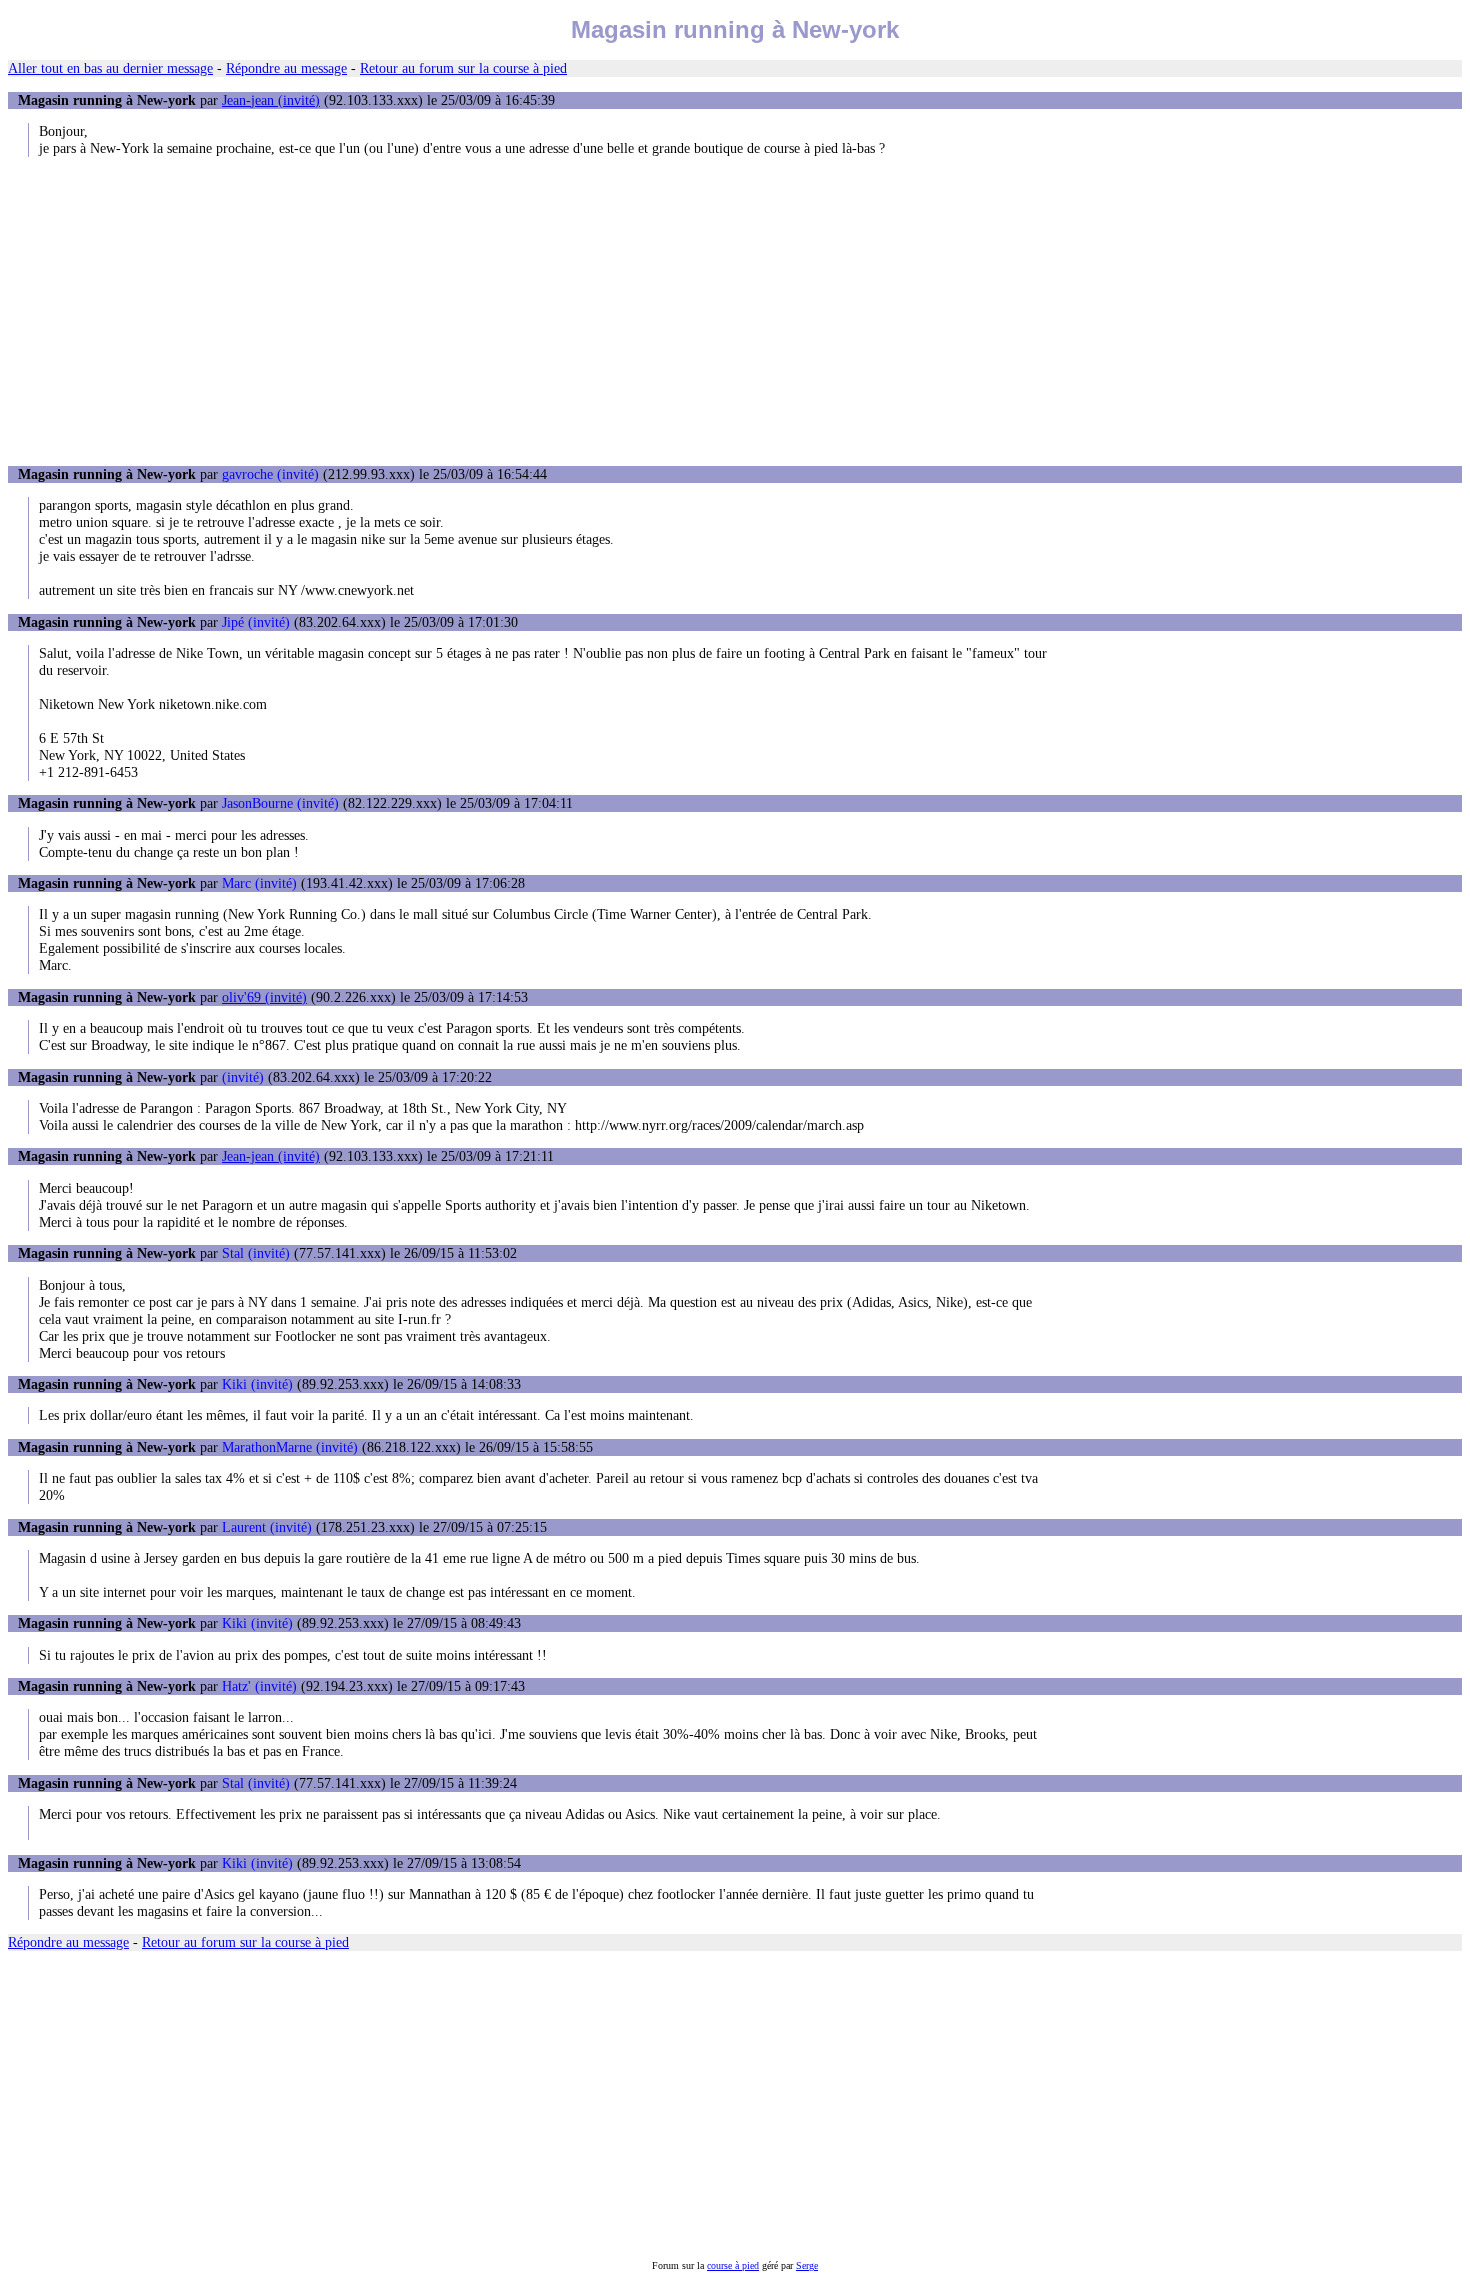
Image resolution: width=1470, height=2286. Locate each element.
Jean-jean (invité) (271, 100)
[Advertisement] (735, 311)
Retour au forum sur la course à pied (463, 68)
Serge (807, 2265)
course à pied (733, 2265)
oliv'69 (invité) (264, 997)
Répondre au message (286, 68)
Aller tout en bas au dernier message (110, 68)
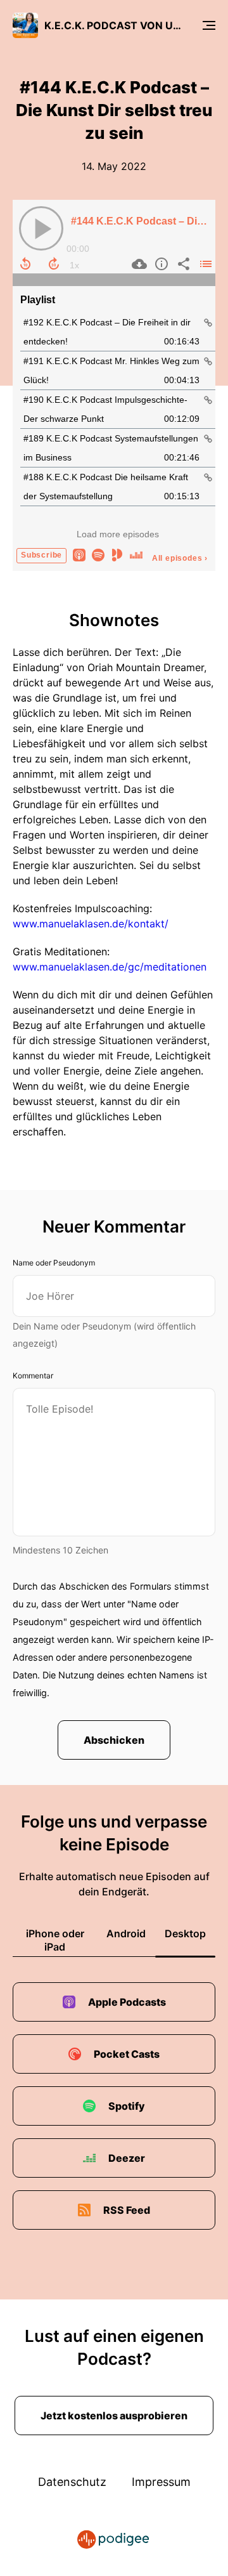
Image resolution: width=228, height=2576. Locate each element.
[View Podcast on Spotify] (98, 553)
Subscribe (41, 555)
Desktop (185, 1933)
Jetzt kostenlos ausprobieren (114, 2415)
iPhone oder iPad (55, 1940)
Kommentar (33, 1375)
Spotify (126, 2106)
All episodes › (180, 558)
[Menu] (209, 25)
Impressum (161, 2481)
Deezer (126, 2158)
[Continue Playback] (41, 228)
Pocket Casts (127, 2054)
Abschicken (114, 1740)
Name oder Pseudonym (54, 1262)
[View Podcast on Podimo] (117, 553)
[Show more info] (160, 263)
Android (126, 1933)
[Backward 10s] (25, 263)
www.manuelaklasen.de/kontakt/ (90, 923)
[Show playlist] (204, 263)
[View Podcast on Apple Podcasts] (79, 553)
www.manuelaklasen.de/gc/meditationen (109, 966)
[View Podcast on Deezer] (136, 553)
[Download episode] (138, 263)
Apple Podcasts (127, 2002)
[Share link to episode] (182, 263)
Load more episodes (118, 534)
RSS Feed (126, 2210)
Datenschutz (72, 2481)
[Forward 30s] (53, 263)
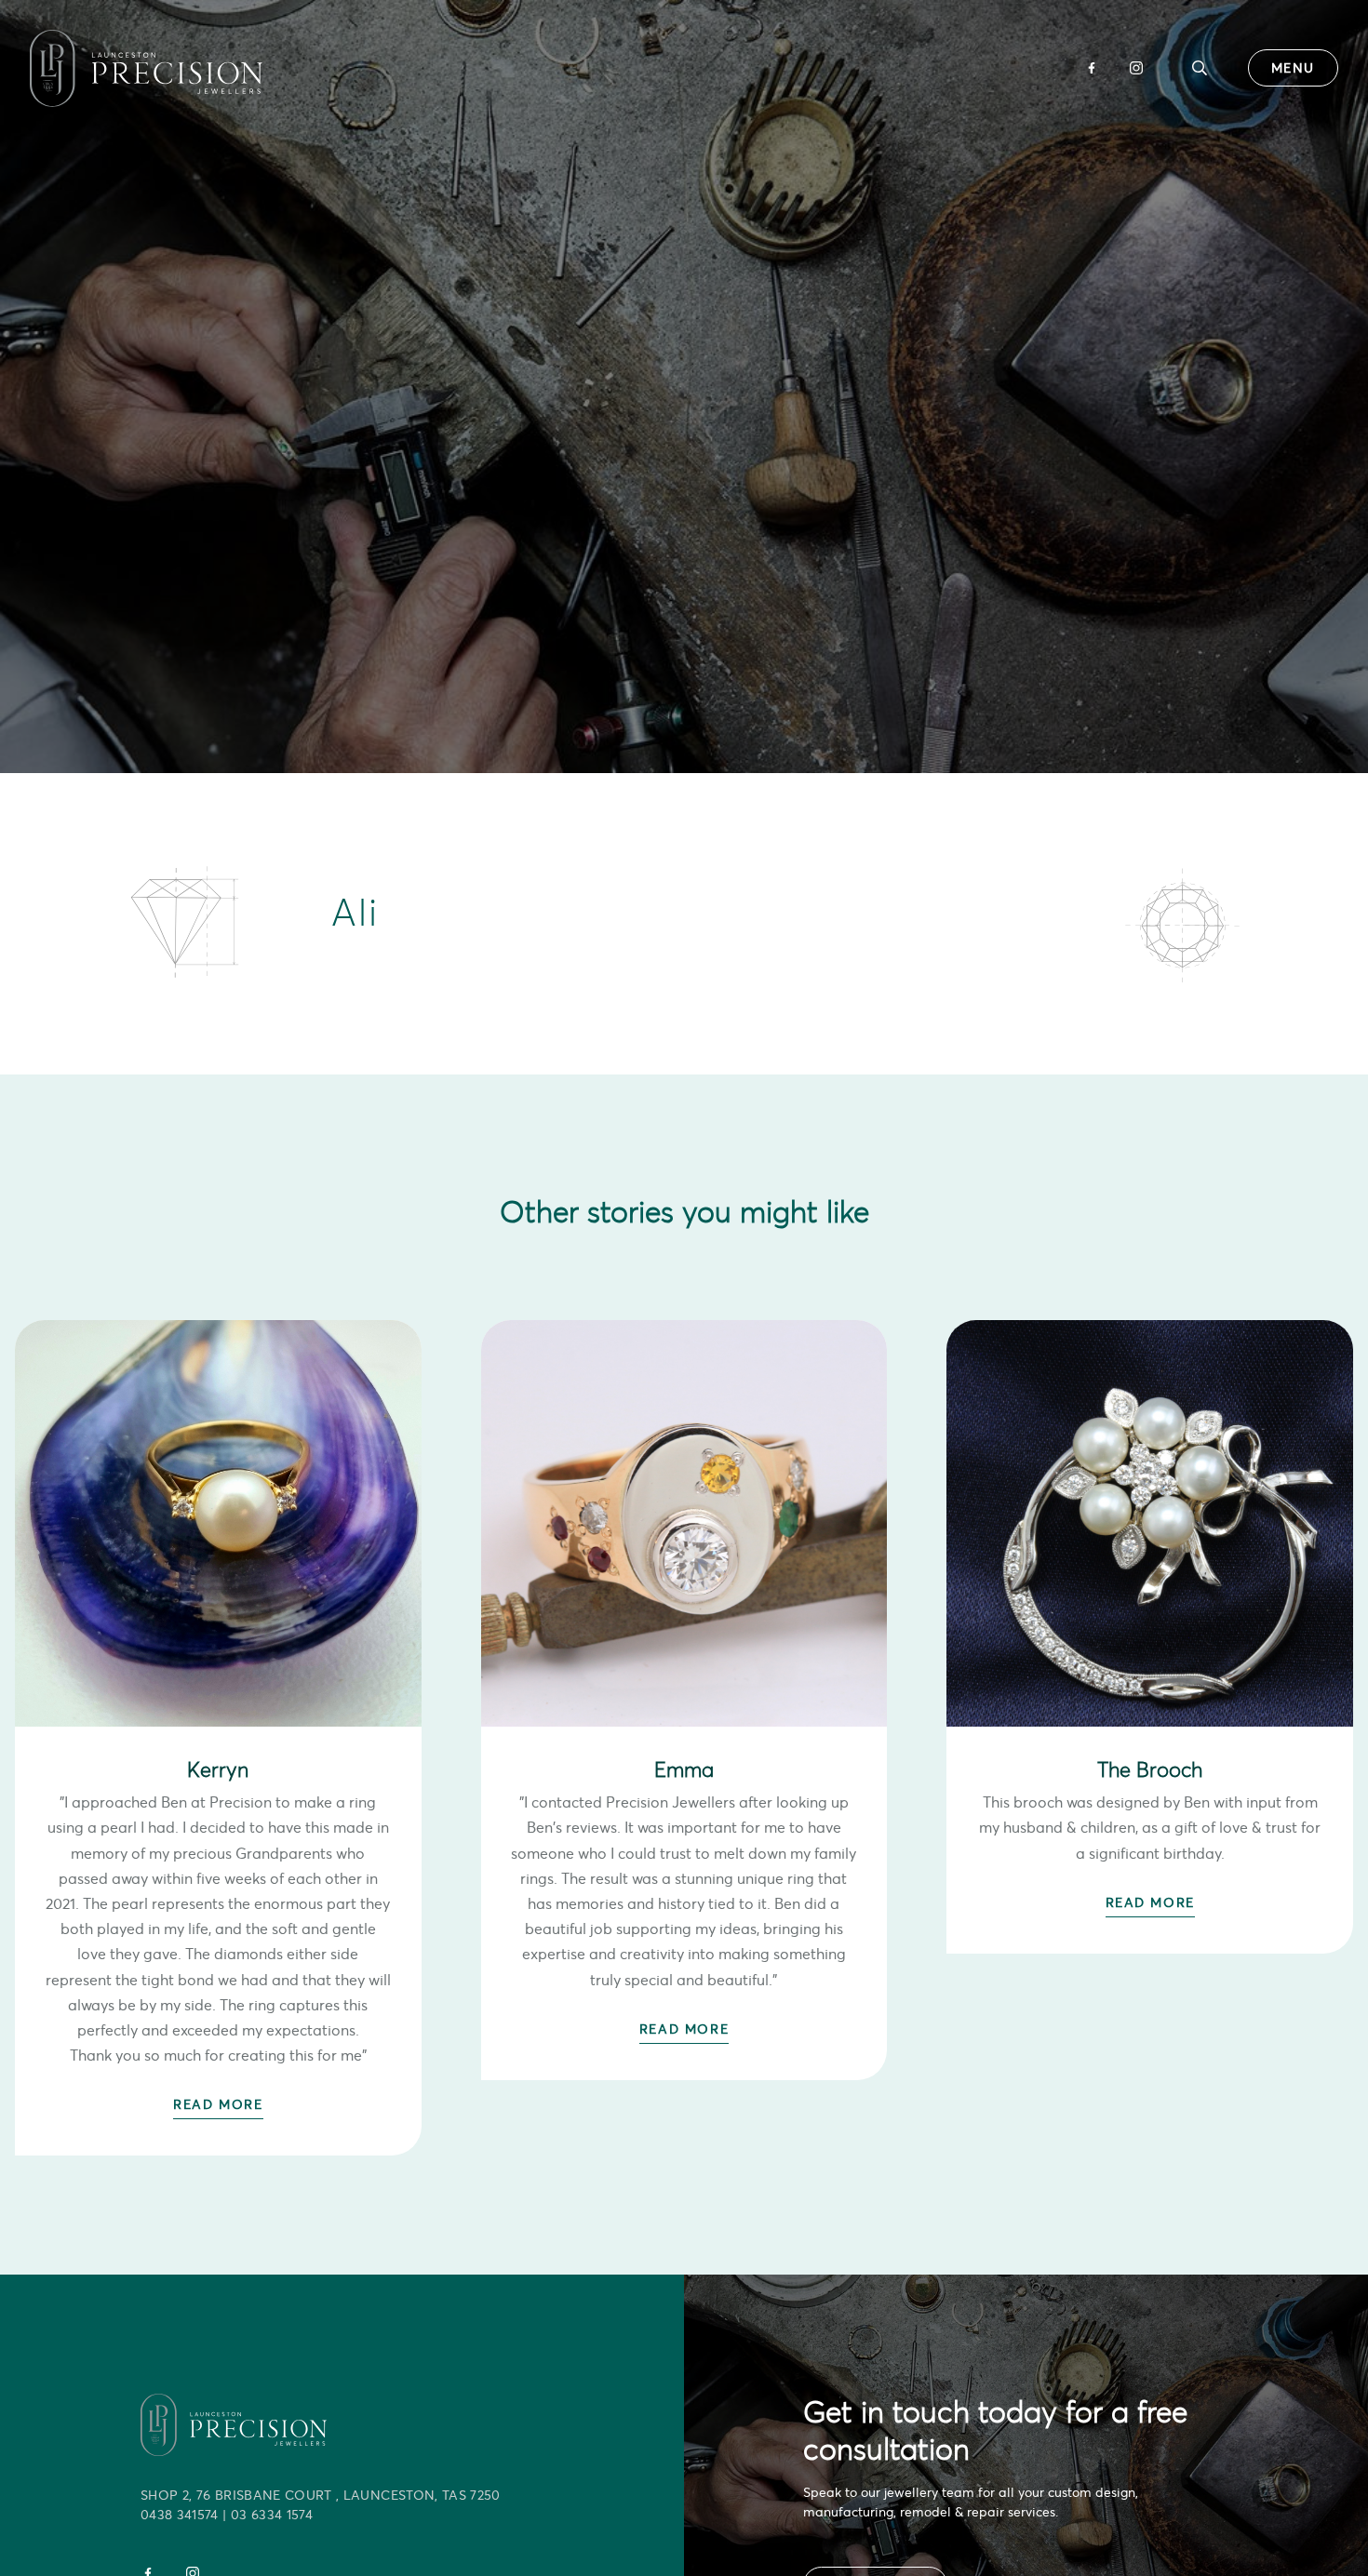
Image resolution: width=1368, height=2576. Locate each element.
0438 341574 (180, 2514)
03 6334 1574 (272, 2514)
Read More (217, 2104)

——————

_ABOUT THIS EXERCISE_
From the line containing "[Continue Playback] (41, 228)" to the final line above, both included, transcribe every line exactly and leave all pictures out.

_OUTPUT FOR THIS EXERCISE_
[Continue Playback] (41, 228)
Pocket Casts (127, 2054)
Abschicken (114, 1740)
Name oder Pseudonym (54, 1262)
[View Podcast on Podimo] (117, 553)
[Show more info] (160, 263)
Android (126, 1933)
[Backward 10s] (25, 263)
www.manuelaklasen.de/kontakt/ (90, 923)
[Show playlist] (204, 263)
[View Podcast on Apple Podcasts] (79, 553)
www.manuelaklasen.de/gc/meditationen (109, 966)
[View Podcast on Deezer] (136, 553)
[Download episode] (138, 263)
Apple Podcasts (127, 2002)
[Share link to episode] (182, 263)
Load more episodes (118, 534)
RSS Feed (126, 2210)
Datenschutz (72, 2481)
[Forward 30s] (53, 263)
Image resolution: width=1368, height=2576. Locate each element.
0438 341574 (180, 2514)
03 6334 1574 (272, 2514)
Read More (217, 2104)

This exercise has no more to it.